DATA FOR THE TASK:
↓↓↓

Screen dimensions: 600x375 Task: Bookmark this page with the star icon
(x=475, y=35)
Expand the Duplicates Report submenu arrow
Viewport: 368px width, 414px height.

↑↑↑
↓↓↓

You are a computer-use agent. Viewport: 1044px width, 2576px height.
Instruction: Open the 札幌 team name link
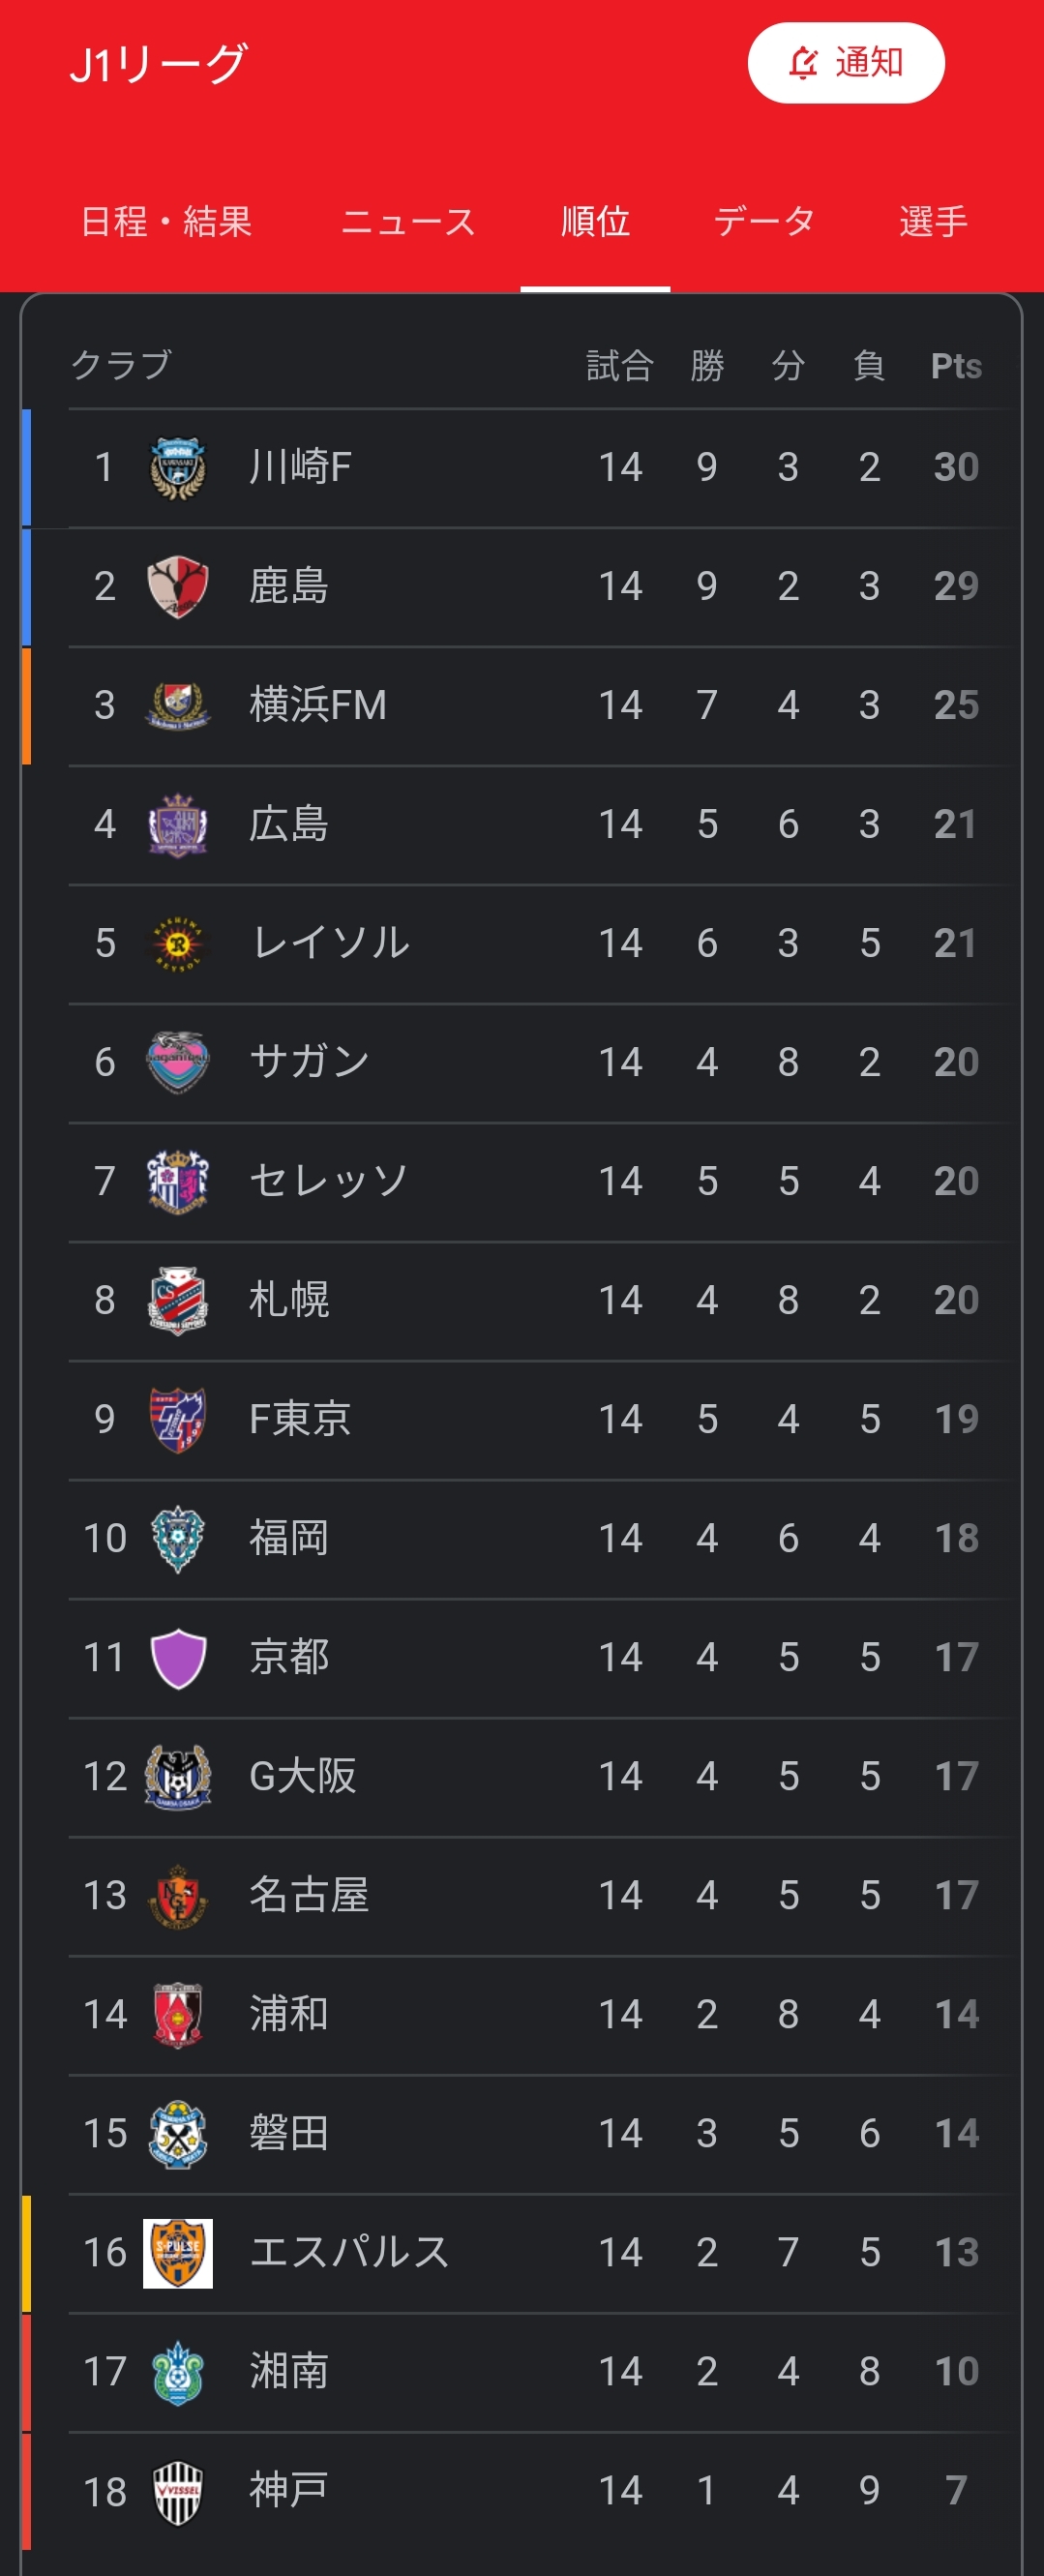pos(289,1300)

↑↑↑

TASK DESCRIPTION: Respond with the count of lines above holding the string "Viewport", and leave out everything else.

REPLY TO THE EXERCISE: 2